Editor’s note: Dr. John Sullivan will present “Strategic Recruiting During an Economic Downturn” at ERE Expo at 10:30 am on Thursday, October 30. This article is based on his upcoming presentation.
A key question in every recruiting manager’s mind these days is “how will recruiting and talent management be impacted by the economic downturn?”
In fact, it will also be a major topic at next week’s ERE Expo in Hollywood Beach, Florida. If you can’t wait till then, this article will highlight some issues to anticipate and action steps you can take that will increase the probability of your survival and perhaps even prosperity during these tough economic times.
If you are a regular reader of my articles, you know that I warned of the upcoming downturn as early as August 2007. However, if you missed that “heads up” and have been in recruiting for more than a few years, you already realize that there are periodic economic downturns. These downturns quite often negatively impact the recruiting function through hiring freezes and dramatic budget cuts in recruiting as organizations seek to “contain costs.”
However, this economic downturn is different. Traditionally, when the economic cycle peaks and starts its cycle downwards, everything related to business and recruiting declines; events are consistent and relatively predictable.
Instead of recruiting heading straight down, it will be volatile. The demand for talent management services will go radically down, then back up again in short spurts, and then down again.
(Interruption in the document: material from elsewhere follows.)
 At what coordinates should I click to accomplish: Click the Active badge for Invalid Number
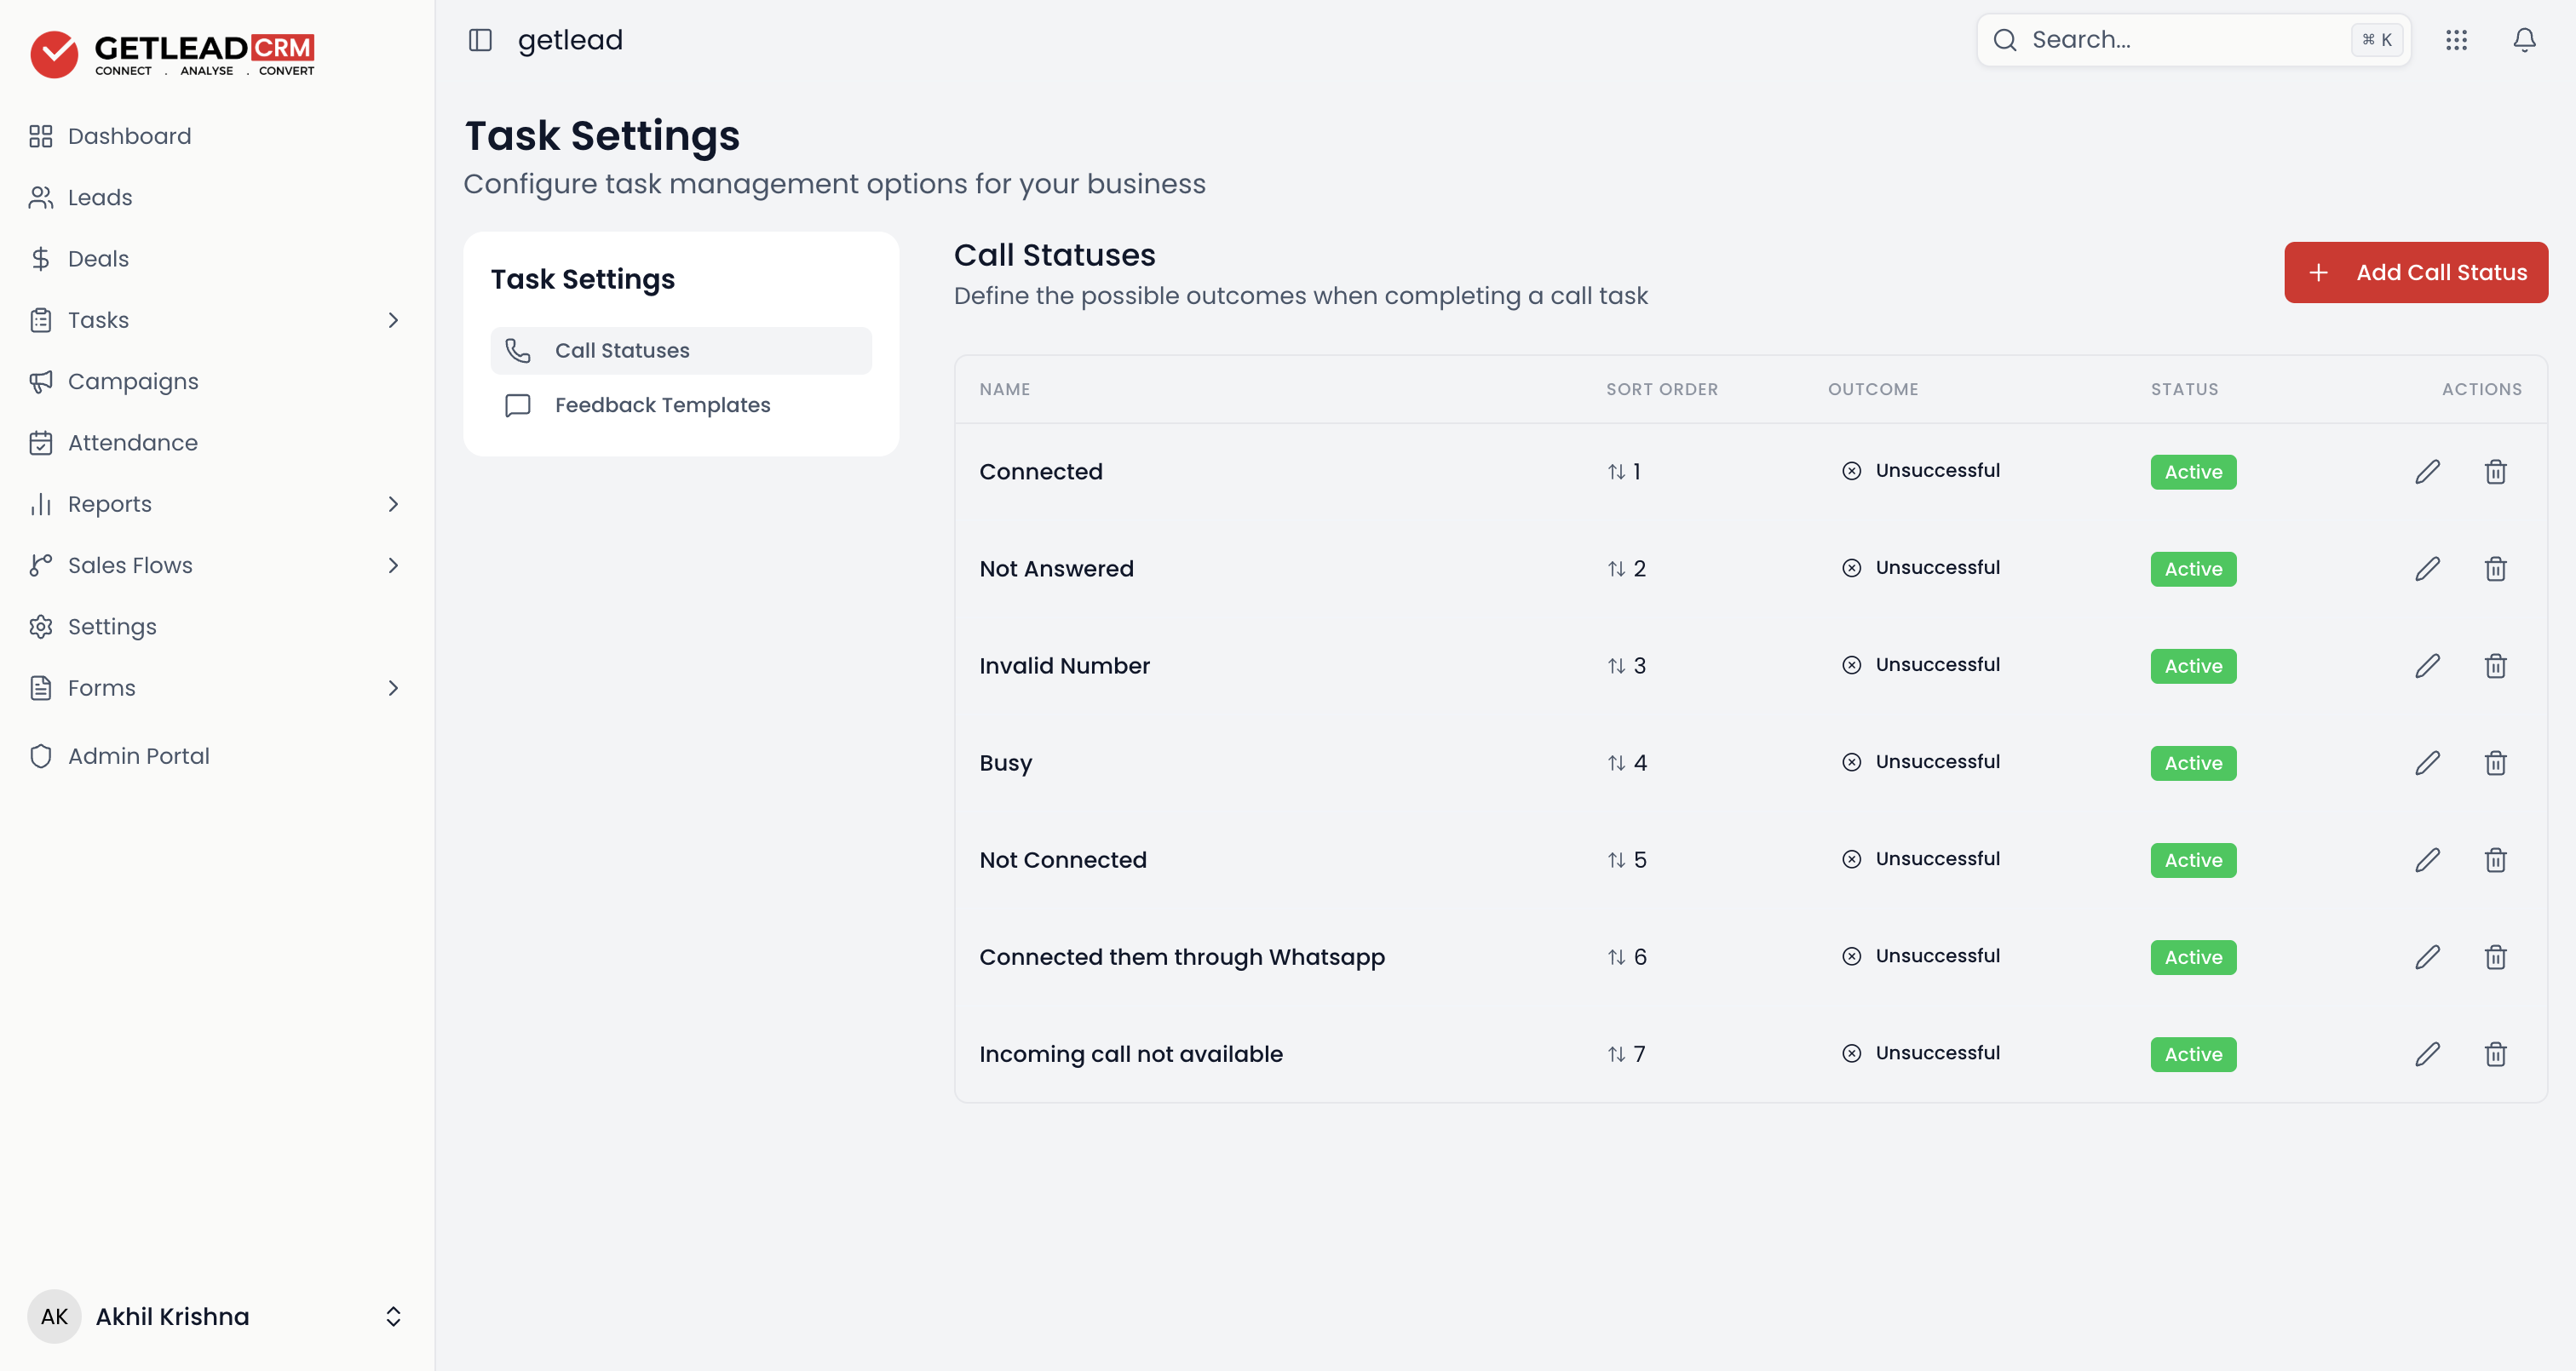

This volatility will require more planning than ever before from the recruiting function.
Instead of planning for one consistent, long, downward spiral with associated layoffs and hiring freezes, organizations will need to prepare for spurts of growth and continuous hiring in some areas while layoffs occur in others. Some might call these actions “right-sizing” the workforce, but that would imply that organizations are much better at forecasting and workforce planning than most actually are.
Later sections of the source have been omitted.